给定文本 ::
PoolWithFailoverBase::getMany(
        size_t min_entries, size_t max_entries, size_t max_tries,
        const TryGetEntryFunc & try_get_entry,
        const GetPriorityFunc & get_priority,
        bool fallback_to_stale_replicas)
{
    ......
        
    std::string fail_messages;
    bool finished = false;
    while (!finished)
    {
        for (size_t i = 0; i < shuffled_pools.size(); ++i)
        {
            if (up_to_date_count >= max_entries 
                || entries_count + failed_pools_count >= nested_pools.size()) 
            {
                finished = true;
                break;
            }

            ShuffledPool & shuffled_pool = shuffled_pools[i];
            TryResult & result = try_results[i];
            if (shuffled_pool.error_count >= max_tries || !result.entry.isNull())
                continue;

            std::string fail_message;
            // 这里就是调用了上面提到的TryGetEntryFunc方法来真正的获取entry
            result = try_get_entry(*shuffled_pool.pool, fail_message);

            if (!fail_message.empty())
                fail_messages += fail_message + '\n';

            if (!result.entry.isNull())
            {
                ++entries_count;
                if (result.is_usable)
                {
                    ++usable_count;
                    if (result.is_up_to_date)
                        ++up_to_date_count;
                }
            }
            else
            {
                LOG_WARNING(log, "Connection failed at try №"
                            << (shuffled_pool.error_count + 1) << ", reason: " << fail_message);
                ProfileEvents::increment(ProfileEvents::DistributedConnectionFailTry);

                shuffled_pool.error_count = std::min(max_error_cap, shuffled_pool.error_count + 1);

                if (shuffled_pool.error_count >= max_tries)

源数据 ::
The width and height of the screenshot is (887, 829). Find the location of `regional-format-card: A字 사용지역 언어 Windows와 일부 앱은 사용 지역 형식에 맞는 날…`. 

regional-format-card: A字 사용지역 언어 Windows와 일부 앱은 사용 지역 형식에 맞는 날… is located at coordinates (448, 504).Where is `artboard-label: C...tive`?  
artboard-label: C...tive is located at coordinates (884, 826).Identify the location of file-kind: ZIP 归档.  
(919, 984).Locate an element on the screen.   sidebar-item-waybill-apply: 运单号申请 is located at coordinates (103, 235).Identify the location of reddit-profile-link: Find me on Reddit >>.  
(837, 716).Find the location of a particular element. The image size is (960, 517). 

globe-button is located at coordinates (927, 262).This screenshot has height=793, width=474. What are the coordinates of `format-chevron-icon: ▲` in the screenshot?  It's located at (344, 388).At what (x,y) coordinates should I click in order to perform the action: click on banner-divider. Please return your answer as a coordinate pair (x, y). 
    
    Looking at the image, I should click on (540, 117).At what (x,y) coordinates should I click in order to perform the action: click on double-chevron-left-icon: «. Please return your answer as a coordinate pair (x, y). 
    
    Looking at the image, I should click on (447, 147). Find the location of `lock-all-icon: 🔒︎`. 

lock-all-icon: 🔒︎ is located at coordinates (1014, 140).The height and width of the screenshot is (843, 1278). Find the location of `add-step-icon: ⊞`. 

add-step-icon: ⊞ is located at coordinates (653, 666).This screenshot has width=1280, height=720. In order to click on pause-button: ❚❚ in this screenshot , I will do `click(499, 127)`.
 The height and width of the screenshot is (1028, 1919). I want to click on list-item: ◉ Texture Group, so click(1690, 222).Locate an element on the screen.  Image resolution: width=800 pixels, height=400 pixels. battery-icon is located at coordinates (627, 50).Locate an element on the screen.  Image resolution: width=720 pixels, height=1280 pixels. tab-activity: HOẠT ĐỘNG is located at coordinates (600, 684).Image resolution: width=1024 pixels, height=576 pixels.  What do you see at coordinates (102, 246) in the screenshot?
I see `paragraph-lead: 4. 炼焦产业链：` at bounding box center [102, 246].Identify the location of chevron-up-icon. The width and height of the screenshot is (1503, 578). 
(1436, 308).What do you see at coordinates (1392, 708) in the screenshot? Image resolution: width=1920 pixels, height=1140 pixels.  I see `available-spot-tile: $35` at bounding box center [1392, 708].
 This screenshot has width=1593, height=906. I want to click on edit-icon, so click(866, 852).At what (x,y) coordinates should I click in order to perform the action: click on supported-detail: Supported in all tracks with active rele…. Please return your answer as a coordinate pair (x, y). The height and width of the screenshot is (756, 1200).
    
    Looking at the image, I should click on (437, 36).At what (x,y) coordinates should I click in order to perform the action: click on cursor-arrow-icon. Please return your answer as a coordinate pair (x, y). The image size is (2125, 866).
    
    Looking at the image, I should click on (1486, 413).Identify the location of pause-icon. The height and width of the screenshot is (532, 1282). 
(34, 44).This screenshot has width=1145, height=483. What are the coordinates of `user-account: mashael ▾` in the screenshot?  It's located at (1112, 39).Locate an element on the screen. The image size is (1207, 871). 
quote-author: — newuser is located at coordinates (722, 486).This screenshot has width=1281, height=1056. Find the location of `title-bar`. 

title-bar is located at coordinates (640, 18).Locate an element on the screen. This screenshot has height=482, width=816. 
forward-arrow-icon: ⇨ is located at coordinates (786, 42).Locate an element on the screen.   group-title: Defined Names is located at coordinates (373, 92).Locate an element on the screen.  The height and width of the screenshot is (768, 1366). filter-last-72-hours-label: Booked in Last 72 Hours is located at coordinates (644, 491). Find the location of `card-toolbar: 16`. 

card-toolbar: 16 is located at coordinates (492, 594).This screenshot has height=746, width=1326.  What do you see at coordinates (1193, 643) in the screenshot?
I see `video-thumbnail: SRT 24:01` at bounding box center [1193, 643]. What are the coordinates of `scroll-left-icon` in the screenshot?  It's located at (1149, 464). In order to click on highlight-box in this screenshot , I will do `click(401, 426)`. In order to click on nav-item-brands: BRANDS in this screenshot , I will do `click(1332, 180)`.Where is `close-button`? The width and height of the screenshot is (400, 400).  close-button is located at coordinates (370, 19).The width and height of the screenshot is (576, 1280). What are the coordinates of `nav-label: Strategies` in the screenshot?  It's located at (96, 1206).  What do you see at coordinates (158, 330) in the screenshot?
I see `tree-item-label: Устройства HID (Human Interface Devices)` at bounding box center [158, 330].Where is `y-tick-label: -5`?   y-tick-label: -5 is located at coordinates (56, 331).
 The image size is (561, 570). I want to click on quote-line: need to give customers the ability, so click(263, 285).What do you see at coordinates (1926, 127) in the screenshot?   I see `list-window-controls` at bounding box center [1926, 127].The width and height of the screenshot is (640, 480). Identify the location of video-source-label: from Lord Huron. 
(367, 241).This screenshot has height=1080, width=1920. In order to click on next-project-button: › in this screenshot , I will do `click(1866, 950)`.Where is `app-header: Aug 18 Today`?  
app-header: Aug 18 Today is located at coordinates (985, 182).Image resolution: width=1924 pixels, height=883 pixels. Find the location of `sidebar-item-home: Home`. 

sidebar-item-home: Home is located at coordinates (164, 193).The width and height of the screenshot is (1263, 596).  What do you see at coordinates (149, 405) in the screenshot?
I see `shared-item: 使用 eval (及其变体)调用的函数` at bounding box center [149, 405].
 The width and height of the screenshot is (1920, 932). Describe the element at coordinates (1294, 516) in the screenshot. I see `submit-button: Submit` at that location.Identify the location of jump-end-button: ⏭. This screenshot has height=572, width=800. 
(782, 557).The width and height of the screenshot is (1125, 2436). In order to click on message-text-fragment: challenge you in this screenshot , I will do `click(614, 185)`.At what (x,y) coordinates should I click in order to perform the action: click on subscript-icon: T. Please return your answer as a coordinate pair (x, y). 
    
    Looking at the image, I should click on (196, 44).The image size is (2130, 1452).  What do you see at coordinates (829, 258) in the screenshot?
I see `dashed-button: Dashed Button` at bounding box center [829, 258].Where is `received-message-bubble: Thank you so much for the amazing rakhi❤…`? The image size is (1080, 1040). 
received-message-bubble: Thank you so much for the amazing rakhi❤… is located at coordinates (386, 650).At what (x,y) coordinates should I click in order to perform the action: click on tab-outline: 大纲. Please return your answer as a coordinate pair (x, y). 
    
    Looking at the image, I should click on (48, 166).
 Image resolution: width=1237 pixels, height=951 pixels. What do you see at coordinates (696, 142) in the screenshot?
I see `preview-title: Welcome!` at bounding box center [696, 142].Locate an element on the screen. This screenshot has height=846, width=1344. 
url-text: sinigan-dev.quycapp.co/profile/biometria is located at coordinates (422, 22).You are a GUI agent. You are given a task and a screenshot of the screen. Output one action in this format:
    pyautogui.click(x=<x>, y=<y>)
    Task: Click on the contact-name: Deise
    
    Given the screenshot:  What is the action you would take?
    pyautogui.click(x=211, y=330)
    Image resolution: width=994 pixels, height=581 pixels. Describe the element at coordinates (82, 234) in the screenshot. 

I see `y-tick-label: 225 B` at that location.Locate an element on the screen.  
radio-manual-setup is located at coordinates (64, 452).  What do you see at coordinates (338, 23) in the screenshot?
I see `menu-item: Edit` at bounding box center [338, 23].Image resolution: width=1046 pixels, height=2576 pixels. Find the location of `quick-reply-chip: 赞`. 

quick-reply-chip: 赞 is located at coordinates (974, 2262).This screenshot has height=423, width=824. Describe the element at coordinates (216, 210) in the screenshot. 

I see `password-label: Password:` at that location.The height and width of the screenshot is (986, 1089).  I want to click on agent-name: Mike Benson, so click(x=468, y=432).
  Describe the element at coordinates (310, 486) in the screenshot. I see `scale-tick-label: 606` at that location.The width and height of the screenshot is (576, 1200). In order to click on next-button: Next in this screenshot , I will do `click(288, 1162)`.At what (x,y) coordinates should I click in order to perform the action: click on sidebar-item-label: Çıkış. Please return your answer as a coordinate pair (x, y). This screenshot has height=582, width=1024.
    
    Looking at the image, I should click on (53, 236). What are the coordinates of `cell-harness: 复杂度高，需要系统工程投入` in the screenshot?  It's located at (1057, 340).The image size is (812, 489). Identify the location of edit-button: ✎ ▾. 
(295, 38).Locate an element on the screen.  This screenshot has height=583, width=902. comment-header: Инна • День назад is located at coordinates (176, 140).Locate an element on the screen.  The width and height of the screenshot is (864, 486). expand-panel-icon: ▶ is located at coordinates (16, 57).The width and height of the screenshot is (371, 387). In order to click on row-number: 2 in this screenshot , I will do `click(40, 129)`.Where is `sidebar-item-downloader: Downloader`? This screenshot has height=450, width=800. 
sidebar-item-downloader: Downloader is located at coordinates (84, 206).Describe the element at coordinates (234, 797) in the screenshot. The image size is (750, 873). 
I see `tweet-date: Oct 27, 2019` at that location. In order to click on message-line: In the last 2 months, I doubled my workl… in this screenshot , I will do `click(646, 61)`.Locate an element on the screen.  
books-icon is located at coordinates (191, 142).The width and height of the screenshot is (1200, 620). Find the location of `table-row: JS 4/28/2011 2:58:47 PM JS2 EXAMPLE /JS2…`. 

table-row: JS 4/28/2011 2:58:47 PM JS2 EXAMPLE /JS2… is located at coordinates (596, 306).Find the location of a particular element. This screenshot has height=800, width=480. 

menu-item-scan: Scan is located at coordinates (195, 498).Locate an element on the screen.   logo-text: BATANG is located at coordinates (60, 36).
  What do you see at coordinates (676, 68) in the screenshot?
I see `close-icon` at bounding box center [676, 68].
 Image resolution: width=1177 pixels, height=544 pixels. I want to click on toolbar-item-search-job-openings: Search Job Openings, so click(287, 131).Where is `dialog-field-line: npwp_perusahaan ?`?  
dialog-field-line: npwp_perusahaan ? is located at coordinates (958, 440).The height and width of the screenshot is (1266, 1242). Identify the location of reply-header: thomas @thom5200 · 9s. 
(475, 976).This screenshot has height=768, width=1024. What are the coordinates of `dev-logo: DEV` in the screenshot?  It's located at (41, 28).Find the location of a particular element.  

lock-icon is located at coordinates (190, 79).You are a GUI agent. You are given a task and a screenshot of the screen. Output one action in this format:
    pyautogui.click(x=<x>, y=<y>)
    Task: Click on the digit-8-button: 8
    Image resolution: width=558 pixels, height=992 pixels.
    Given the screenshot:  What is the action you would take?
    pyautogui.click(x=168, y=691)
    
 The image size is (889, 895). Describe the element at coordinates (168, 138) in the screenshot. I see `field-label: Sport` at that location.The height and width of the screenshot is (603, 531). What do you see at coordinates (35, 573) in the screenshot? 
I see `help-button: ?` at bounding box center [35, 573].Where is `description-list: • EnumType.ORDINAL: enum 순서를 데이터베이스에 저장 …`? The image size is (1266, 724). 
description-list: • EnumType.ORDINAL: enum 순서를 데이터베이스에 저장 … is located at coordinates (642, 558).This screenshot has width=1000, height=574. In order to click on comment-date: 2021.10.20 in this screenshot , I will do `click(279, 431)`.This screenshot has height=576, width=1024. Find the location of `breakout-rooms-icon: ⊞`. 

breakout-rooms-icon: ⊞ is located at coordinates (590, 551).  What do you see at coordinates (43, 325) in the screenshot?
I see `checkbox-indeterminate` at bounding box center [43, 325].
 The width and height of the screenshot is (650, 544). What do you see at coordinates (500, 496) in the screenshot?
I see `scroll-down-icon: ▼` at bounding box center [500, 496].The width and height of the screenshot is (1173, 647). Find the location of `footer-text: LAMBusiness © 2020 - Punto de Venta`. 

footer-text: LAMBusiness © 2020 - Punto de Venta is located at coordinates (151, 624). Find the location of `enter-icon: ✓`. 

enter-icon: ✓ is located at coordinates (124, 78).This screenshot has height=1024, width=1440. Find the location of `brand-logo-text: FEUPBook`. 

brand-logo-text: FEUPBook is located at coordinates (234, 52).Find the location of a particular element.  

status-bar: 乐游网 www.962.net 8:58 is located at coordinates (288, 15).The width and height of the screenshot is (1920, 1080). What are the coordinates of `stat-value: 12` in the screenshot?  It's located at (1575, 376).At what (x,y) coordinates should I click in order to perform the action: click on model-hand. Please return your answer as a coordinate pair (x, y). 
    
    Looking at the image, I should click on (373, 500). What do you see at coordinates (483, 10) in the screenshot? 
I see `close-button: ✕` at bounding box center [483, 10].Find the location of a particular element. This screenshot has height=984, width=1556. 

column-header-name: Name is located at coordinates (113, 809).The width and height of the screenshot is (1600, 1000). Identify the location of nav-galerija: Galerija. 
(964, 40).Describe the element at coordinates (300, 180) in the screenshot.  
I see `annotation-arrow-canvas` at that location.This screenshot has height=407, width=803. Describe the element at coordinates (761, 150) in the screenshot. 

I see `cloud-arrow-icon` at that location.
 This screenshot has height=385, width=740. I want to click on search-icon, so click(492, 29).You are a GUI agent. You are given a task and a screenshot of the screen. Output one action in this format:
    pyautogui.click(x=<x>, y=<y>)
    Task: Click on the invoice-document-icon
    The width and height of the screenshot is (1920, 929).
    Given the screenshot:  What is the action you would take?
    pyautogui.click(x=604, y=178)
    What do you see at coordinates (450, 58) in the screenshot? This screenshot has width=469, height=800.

待办任务 ::
1: 根据给定文本回答：
(a) 在 result.is_usable 为真的分支中，首先递增的是哪个计数器？
(b) 连接失败时，LOG_WARNING 输出的消息以什么文字开头？
(c) 连接失败时，传给 ProfileEvents::increment 的事件是什么？
2: 列出给定文本中 getMany 函数的全部参数名。
作答时只依据给定文本。

各题答案 ::
1:
(a) usable_count
(b) "Connection failed at try №"
(c) ProfileEvents::DistributedConnectionFailTry

2: min_entries、max_entries、max_tries、try_get_entry、get_priority、fallback_to_stale_replicas